Le texte, adopté par l’Assemblée de l’Union le 15 juin 2026 puis promulgué par le décret n° 26-083/PR du 21 juillet 2026, s’inscrit dans une réforme plus large du commerce intérieur destinée à moderniser le cadre juridique du secteur et à l’harmoniser avec les dispositions de l’Organisation pour l’harmonisation en Afrique du droit des affaires (OHADA
Selon les articles 26 et 27 de la loi, le « petit commerce » est défini comme toute activité commerciale exercée à faible capital et à petite échelle. Par dérogation au principe de la liberté d’entreprendre, ces activités sont désormais réservées aux seuls Comoriens d’origine « pour des motifs d’ordre public, de sécurité alimentaire et de souveraineté économique ». Le texte précise qu’un Comorien d’origine est une personne ayant acquis la nationalité par filiation, excluant ainsi les citoyens naturalisés de ce dispositif.
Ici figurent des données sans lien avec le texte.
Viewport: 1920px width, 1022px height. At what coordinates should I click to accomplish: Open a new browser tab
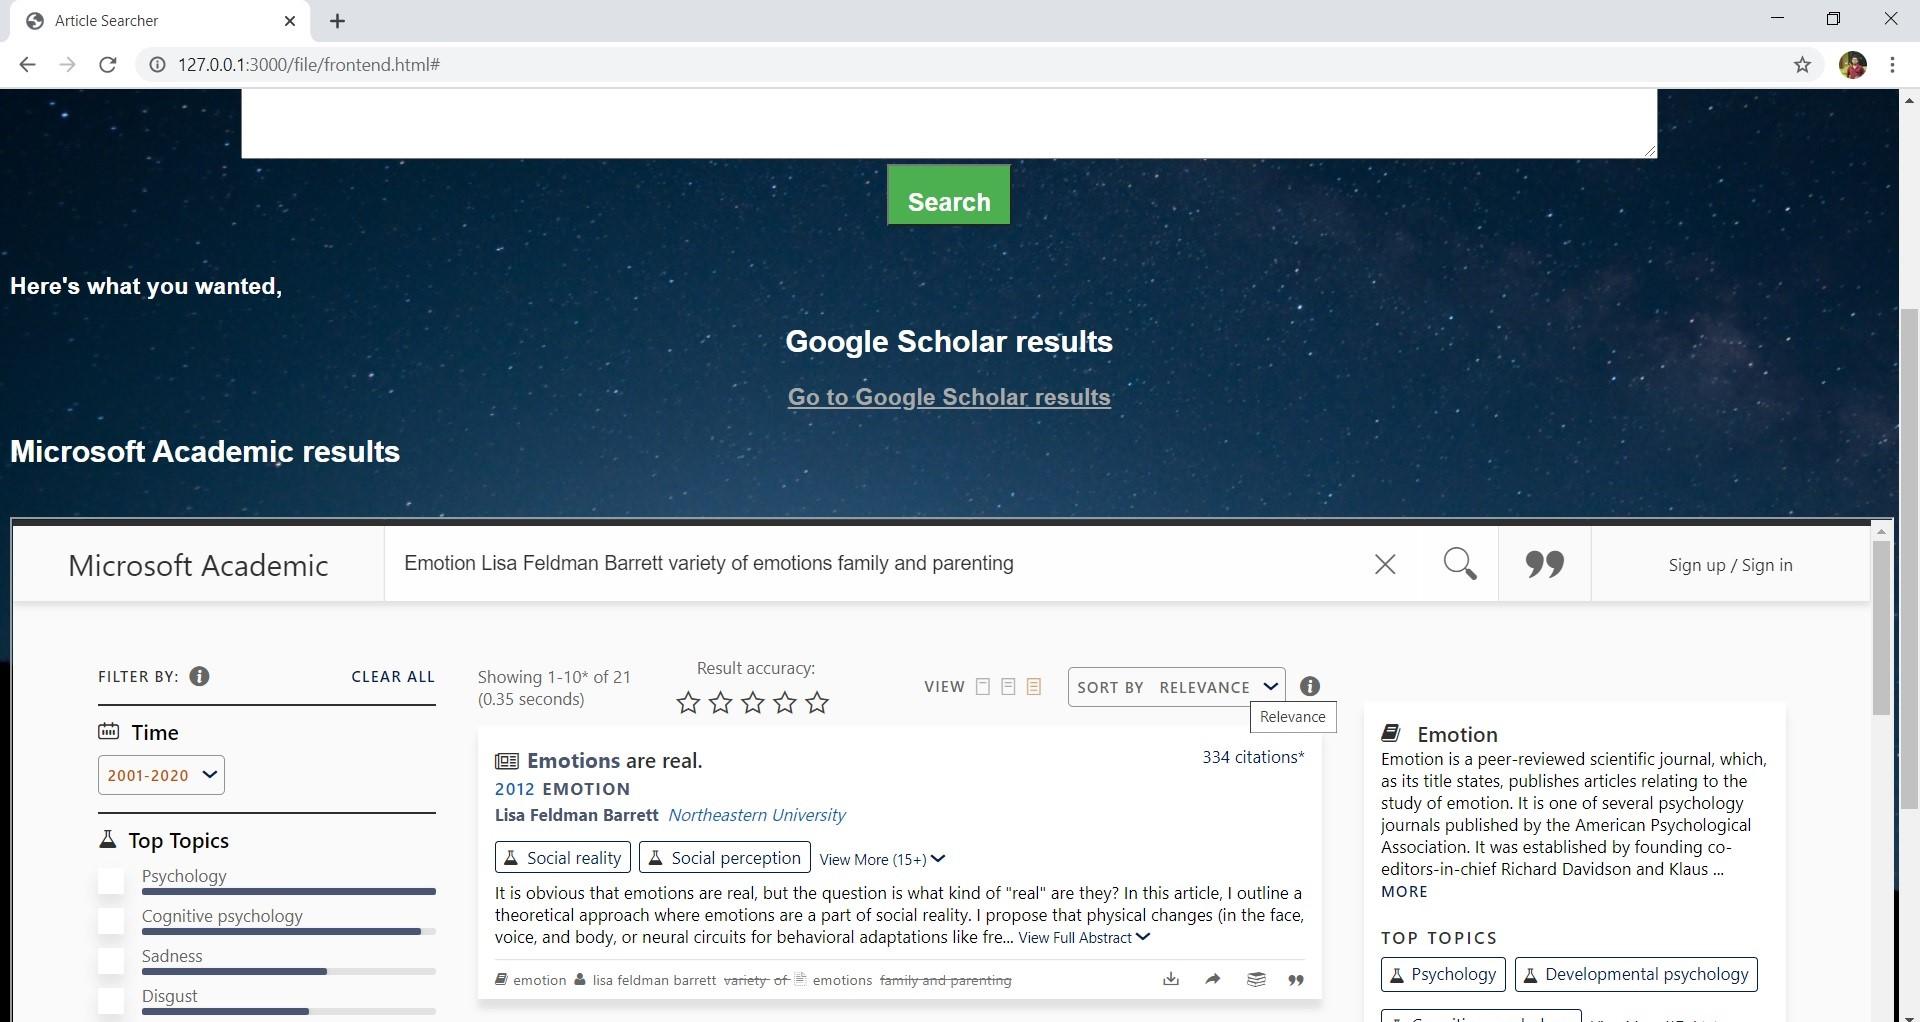tap(338, 21)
Dans les faits, cette disposition concerne notamment les épiceries de quartier, la vente ambulante, la coiffure, la couture, les salons de beauté, les petits restaurants et plusieurs autres activités assimilées au commerce de proximité.
L’ancien président de la Chambre de commerce et d’industrie, Fahmy Thabit, estime que la loi instaure « une distinction de traitement fondée exclusivement sur la nationalité » et qu’elle ne s’attaque pas aux véritables difficultés structurelles de l’économie comorienne, notamment l’importance du secteur informel. Cette analyse est également relayée par RFI, qui souligne que la réforme alimente un débat national entre souveraineté économique et respect du principe d’égalité entre citoyens.